*Task to carry out*. The expected answer comprises all lines from the entries that contain the string "Stones".

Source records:

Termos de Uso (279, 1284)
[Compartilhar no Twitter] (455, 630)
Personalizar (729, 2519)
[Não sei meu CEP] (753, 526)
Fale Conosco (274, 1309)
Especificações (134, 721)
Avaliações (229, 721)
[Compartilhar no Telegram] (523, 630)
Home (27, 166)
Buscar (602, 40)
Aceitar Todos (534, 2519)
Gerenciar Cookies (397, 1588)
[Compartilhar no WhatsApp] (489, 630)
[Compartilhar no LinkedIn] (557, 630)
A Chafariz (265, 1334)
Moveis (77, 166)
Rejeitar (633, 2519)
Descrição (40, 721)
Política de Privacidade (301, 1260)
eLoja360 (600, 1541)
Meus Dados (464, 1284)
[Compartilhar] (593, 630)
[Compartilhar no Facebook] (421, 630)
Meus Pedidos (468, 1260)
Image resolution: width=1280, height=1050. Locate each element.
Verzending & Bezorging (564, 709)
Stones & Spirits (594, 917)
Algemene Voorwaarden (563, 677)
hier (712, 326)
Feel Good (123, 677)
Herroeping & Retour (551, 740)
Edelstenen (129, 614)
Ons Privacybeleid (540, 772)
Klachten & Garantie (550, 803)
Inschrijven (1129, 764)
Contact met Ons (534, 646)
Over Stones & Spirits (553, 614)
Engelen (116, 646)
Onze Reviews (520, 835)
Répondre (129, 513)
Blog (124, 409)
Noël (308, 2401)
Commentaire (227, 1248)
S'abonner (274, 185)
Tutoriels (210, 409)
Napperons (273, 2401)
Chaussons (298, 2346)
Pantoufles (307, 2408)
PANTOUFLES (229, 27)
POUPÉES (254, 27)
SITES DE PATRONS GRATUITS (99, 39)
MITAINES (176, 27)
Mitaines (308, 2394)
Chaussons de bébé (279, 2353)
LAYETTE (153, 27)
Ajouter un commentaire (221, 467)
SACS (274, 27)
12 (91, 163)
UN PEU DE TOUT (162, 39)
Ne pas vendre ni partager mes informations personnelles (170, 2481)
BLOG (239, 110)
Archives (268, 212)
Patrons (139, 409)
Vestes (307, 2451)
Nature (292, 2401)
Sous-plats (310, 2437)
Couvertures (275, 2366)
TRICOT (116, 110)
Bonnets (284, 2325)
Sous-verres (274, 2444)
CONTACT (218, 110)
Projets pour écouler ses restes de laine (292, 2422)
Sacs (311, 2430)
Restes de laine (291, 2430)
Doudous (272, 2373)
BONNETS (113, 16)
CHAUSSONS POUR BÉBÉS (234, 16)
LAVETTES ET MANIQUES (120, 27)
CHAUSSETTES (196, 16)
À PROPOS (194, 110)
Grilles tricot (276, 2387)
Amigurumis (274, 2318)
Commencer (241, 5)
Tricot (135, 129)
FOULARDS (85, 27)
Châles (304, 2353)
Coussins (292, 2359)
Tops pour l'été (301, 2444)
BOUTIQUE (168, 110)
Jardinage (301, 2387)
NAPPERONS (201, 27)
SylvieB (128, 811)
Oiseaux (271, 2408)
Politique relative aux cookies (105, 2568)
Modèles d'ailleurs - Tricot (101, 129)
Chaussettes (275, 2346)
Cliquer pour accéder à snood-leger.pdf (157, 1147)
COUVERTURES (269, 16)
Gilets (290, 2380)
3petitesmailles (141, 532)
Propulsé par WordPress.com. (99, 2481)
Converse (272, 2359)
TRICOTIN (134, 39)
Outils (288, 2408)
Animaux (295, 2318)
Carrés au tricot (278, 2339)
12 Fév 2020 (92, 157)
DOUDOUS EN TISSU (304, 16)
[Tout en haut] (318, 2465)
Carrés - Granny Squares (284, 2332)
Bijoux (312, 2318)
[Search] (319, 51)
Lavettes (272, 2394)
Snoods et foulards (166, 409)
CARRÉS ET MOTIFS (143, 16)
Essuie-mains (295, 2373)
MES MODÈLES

*Expected answer*.
Stones & Spirits (594, 917)
Over Stones & Spirits (553, 614)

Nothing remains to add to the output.